The most significant matter against the plaintiff's story is that she did not tell it to anybody else prior to giving instructions to her solicitor for her affidavit. What I mean by that is that she said that she had not discussed what had happened in 1947 with her family or with any of her friends, particularly at the bowling club and the ladies with whom she played bingo regularly, although she said they were always discussing her case and how she was getting on with it. More importantly however, she did not discuss it with her son who is a barrister and in answer to a question by me, he said that he had not been told by his mother the version of events in the important paragraph 14 of her affidavit (cited at para [23] above) and when he saw that paragraph either in final form or in draft, he had not been told of that story of the events before that time. The explanation of Mrs Thomas for this is that only she and her brother knew what had occurred in 1947.
The final matter to bear in mind is that the conversations relied on took place in 1947 and the late 1960s. This was many years ago and the plaintiff is elderly, although quite alert. Care must be taken before accepting the plaintiff's version of events.
In spite of these problems I consider that the version put forward by the plaintiff is substantially the truth. As I have said, I accept that she and her husband did not need to move and were not keen to move; I accept that Mr Symons came to see them at Corrimal to discuss the matter with them and that at that particular time, he showed them the plan and said that access would be obtained over lot 25. I accept that Mr Symons asked Mr and Mrs Thomas whether they would buy lot 9. And I accept the evidence of Mrs Thomas that they would not have done so had they not had access over lot 25. I accept that it would have been quite impossible for them to build their house without that. I also bear in mind that Mr Symons did not put forward in chief any version of the conversation about access which clearly did occur. I also accept the evidence of Mrs Thomas referred to in paragraph 16 that Mr Symons used the words "right of way".

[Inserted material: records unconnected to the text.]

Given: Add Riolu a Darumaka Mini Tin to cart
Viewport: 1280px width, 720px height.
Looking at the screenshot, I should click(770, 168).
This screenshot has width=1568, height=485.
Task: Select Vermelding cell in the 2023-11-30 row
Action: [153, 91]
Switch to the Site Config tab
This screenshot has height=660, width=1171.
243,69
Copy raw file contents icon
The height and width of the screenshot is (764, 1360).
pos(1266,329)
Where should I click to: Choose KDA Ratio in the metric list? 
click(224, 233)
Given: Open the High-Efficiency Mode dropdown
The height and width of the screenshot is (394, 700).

The result of this is that I find that Mr and Mrs Thomas relied on the representations of Mr Symons as to access over his land to lot 9 and that they would not have bought lot 9 unless he had done so. I also accept the obvious evidence that they placed their garage where it is so as to be able to drive their car over lot 25 into the street. I accept that they spent money in building the house and garage. The detriment is obvious. Mrs Thomas has lot 9 without legal vehicle access.
In deciding this it is necessary to bear in mind that Mrs Thomas did not know the legal effect of a right of way. There is nothing to suggest that she understood that it was a right attached to the land rather than a right of access for her and her husband to their land. Mr Symons said he knew what a right of way was but gave no evidence of his understanding. While I accept the evidence of Mr Cameron and the evidence of Mrs Thomas as to the right, that in itself does not mean that the representations amounted to a permanent easement in favour of lot 9. They may have amounted to a licence or they may in a way have amounted to an easement to exist while lot 9 was in the ownership of Mrs Thomas or Mrs Thomas and her husband.
Again, in considering all the evidence I bear in mind that the plaintiff seems remarkably alert for her age but on the other hand the defendant cannot now read, is hard of hearing, is no longer independent and is not what might be called as sharp as his sister. In spite of this I formed the clear view that he understood the questions asked and was able to answer them. The result of all of this is that I find:
(a) The defendant encouraged the plaintiff and her husband to buy lot 9;
(b) The defendant said they would have access over lot 25. He may have said they would have right of way but not so as to bear its legal meaning so as to attach to land. This is an estoppel case, not an objective theory of contract case;
(c) The plaintiff and her husband relied on this and continued to do so and the defendant knew this. Construction of the garage with his help and the concrete pad makes this clear;
(d) The plaintiff and her husband acted to their detriment in moving from Beattie Street with only street access to lot 9 without vehicle access and in expending money building their home and the garage on the basis of access over lot 25.
I was taken to many recent decisions of the Court of Appeal dealing with equitable proprietary estoppel including Duic v Duic [2013] NSWCA 42; Waddell v Waddell [2012] NSWCA 214; Walsh v Walsh [2012] NSWCA 57; Evans v Evans [2011] NSWCA 92; and Delaforce v Simpson-Cook [2010] NSWCA 84. The principles as set out in those cases derive from the judgment of Brennan J in Waltons Stores (Interstate) Ltd v Maher [1988] HCA 7; (1988) 164 CLR 387. It is not necessary to repeat them again other than to bear in mind that the equity need not be the minimum.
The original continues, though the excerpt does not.